= Exercise =
Return, from the listing that follows, each line containing the word "Viewport".

= Material supplied =
□ □ □ □ □

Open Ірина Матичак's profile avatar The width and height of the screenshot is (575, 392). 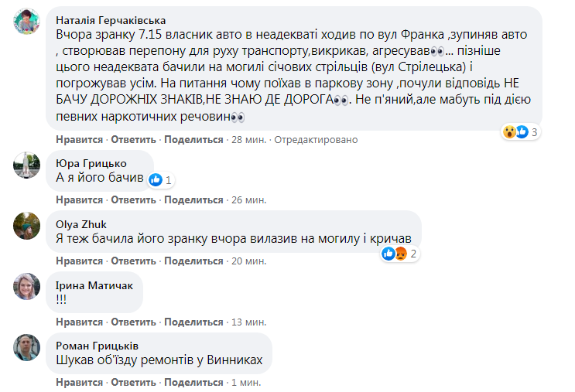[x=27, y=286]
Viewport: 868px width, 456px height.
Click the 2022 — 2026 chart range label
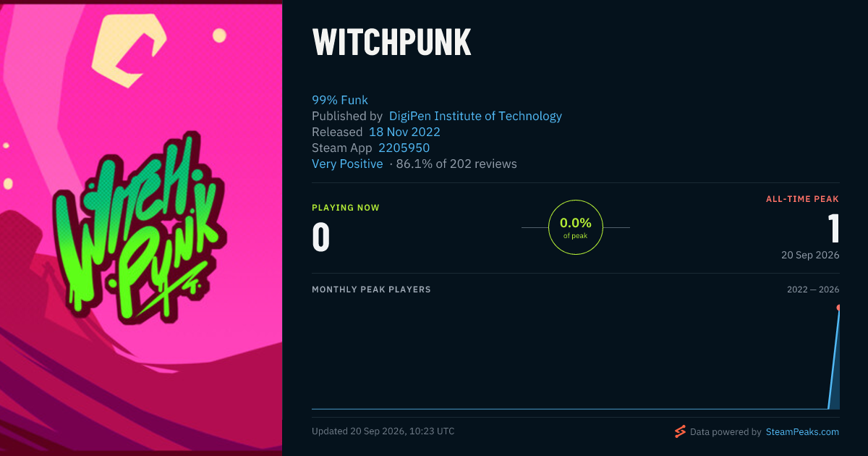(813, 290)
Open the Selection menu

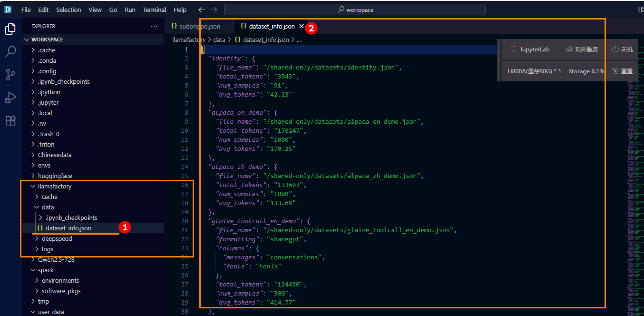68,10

□ □ □ □ □

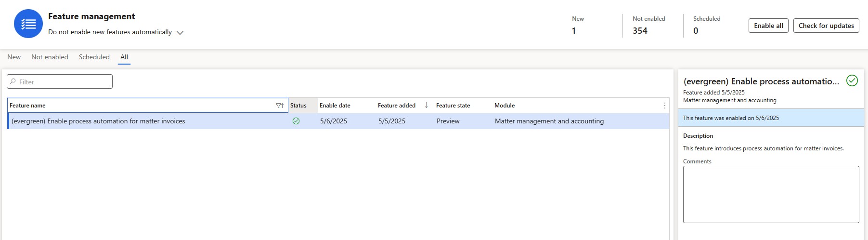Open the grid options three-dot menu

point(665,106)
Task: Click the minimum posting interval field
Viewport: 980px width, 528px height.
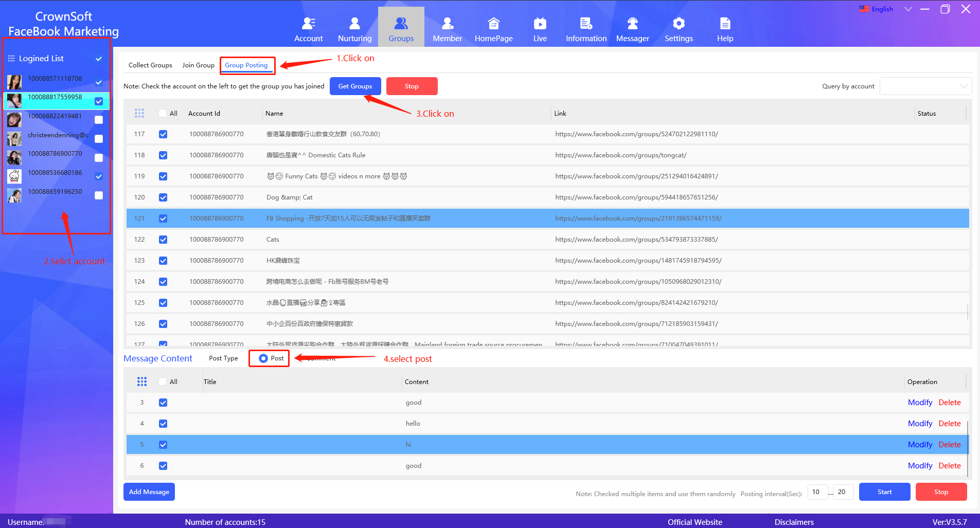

□ □ □ □ □

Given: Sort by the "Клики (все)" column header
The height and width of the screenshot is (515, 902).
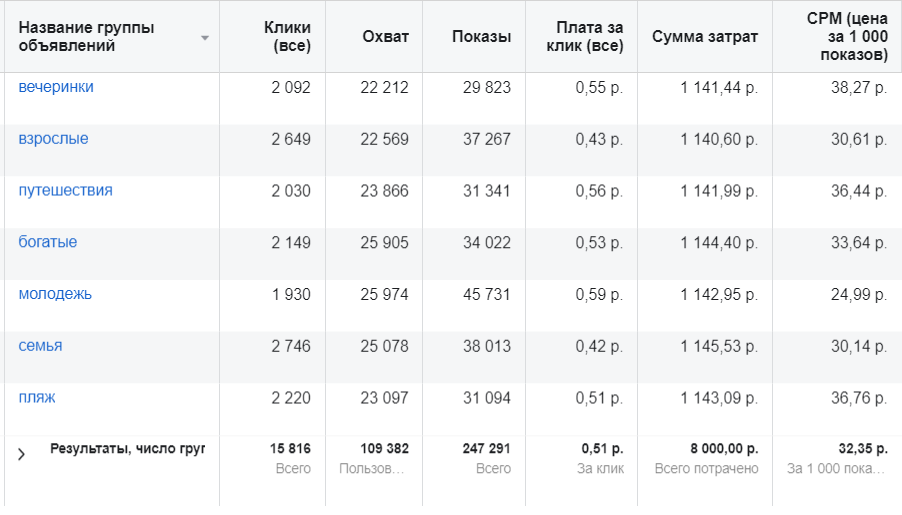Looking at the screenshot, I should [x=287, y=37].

□ □ □ □ □

= Exercise response =
Viewport: 868px width, 456px height.
Viewport: 980px width, 528px height.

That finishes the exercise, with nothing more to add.